Les transmissions hertziennes peuvent concerner des informations transmises entre un téléphone portable et son antenne relais, entre deux équipements bluetooth, entre une borne wifi et un smartphone, un ordinateur ou une tablette...en clair, elles portent sur des milliards de données.

"C'est une vraie victoire pour les défenseurs des libertés numériques", s'est félicité auprès de l'AFP Me Patrice Spinosi, représentant des trois associations, dont "la Quadrature du Net" à l'origine de la procédure.

"C'est la première censure en QPC de la loi Renseignement qui fait par ailleurs toujours l'objet d'un recours devant la Cour européenne" des droits de l'Homme, a souligné l'avocat, rappelant que le député Jean-Jacques Urvoas, avant de devenir garde des Sceaux, avait lui-même qualifié l'article incriminé de +zone grise+ du droit.

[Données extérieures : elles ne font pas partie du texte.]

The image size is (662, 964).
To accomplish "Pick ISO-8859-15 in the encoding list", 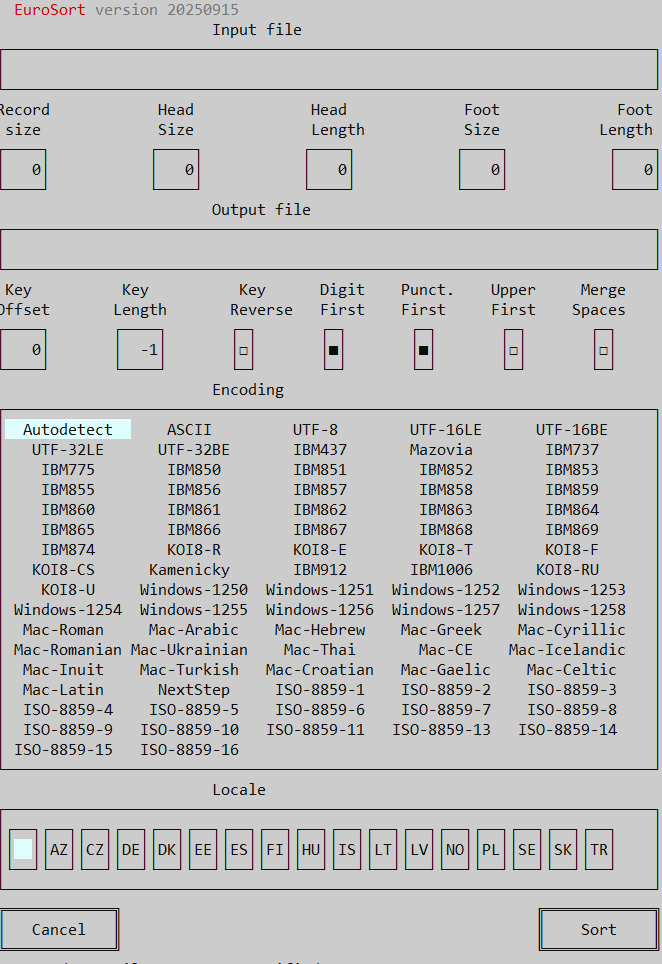I will coord(63,750).
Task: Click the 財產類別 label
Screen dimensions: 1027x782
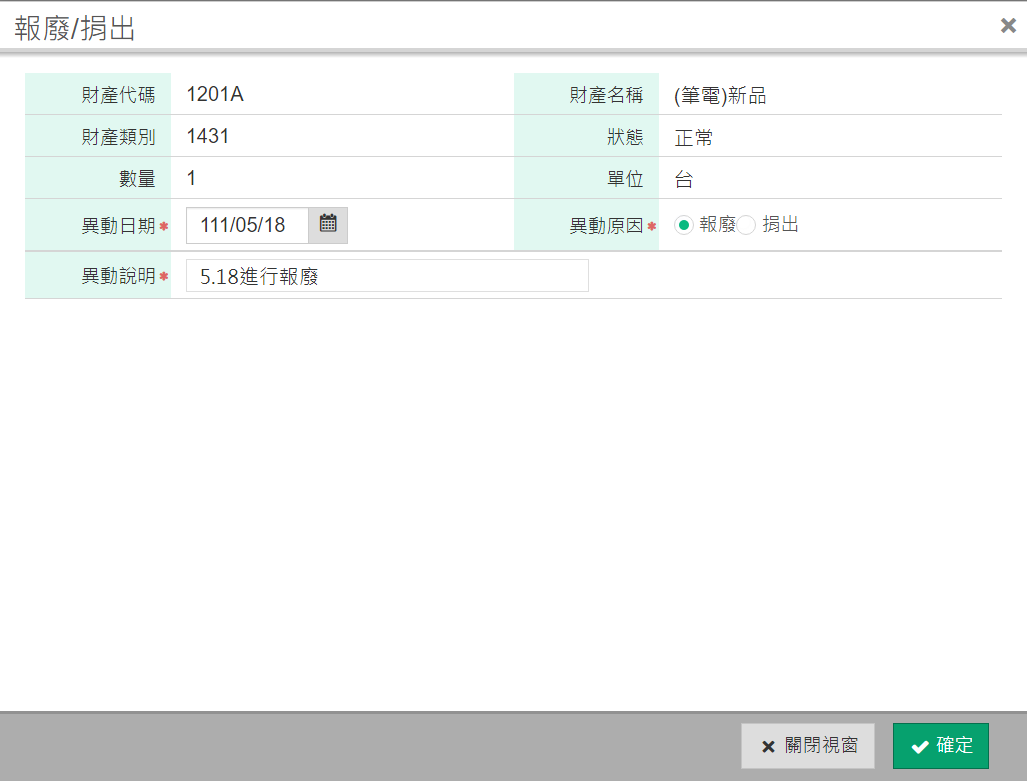Action: pos(118,137)
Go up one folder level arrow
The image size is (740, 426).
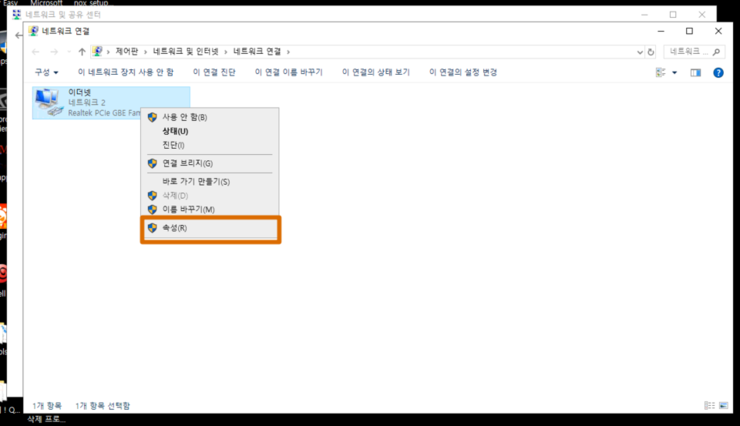coord(82,51)
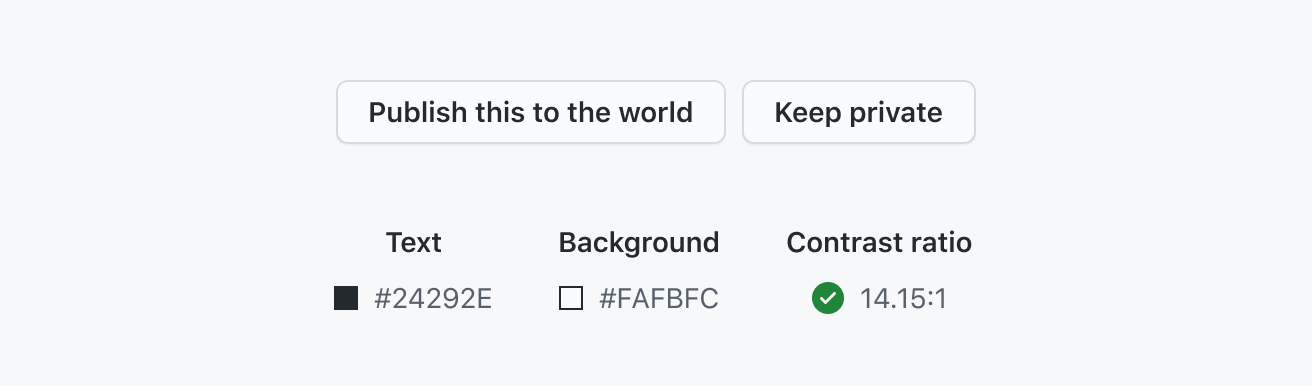Click the Background column heading
Screen dimensions: 1312x386
[639, 242]
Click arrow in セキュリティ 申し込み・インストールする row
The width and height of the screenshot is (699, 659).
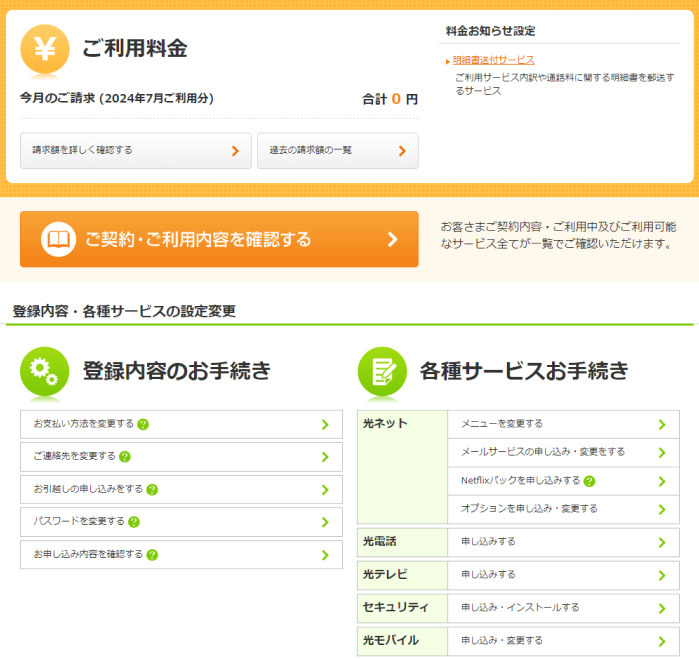(x=661, y=608)
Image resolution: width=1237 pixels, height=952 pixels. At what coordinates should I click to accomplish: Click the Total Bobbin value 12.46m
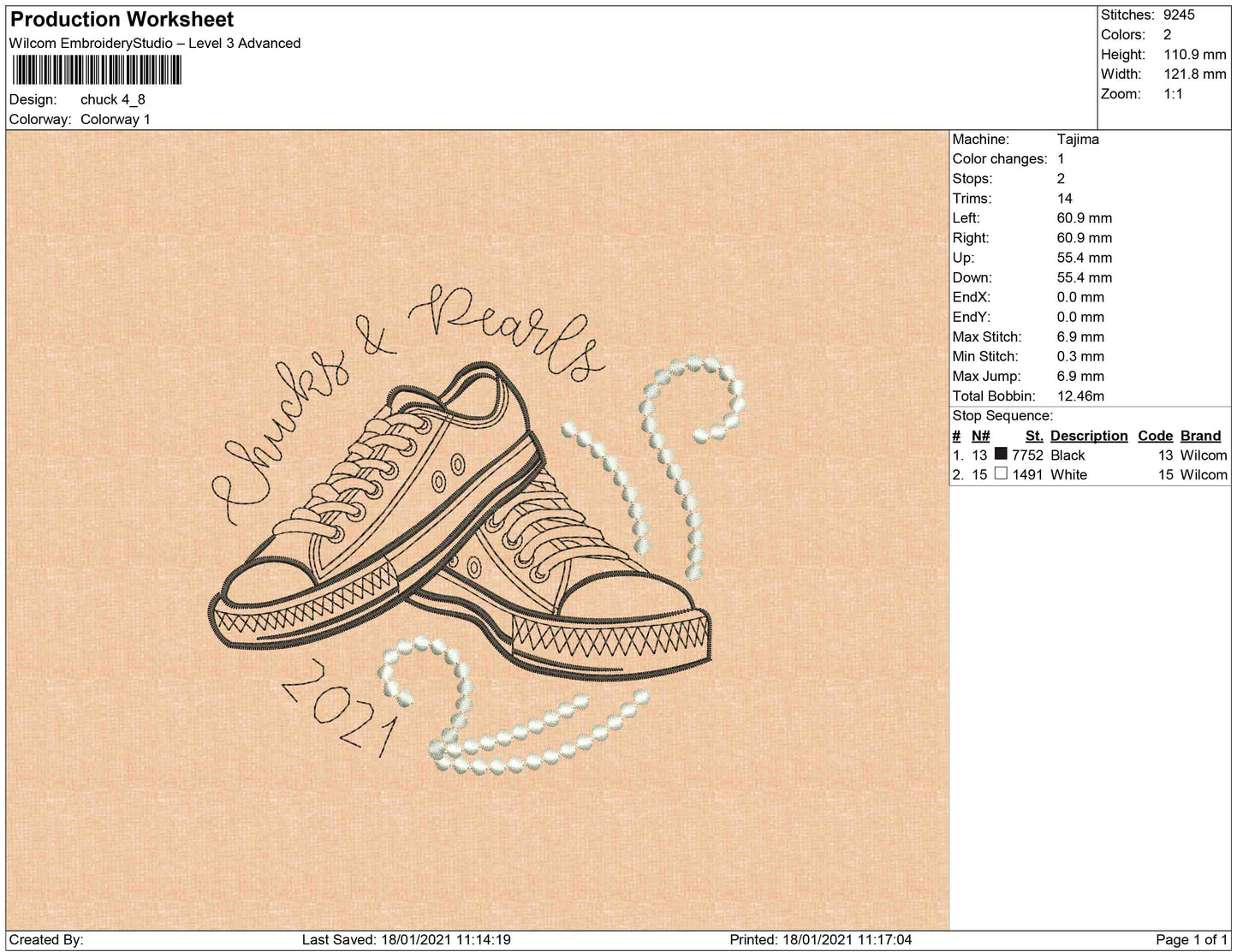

Le gouvernement, via un communiqué de Matignon, a "pris acte de la décision", qu'il s'est engagé à "respecter en tous points", y compris les conditions fixées pour la période allant jusqu’au 31 décembre 2017.

L'exécutif, précise Matignon, "utilisera le délai accordé pour proposer au Parlement les précisions légales demandées, y compris, si nécessaire, pour préserver les capacités de surveillance hertzienne ne présentant pas de caractère attentatoire à la vie privée", notamment celles liées aux activités militaires.

Le Conseil constitutionnel était saisi d'une question prioritaire de constitutionnalité (QPC) visant l'article L.811-5 de la loi sur le renseignement, un texte adopté six mois après les attentats jihadistes contre l'hebdomadaire Charlie Hebdo et le magasin Hyper Casher à Paris.

L'article visé prévoit que "les mesures prises par les pouvoirs publics pour assurer, aux seules fins de défense des intérêts nationaux, la surveillance et le contrôle des transmissions empruntant la voie hertzienne ne sont pas soumises aux dispositions du présent livre".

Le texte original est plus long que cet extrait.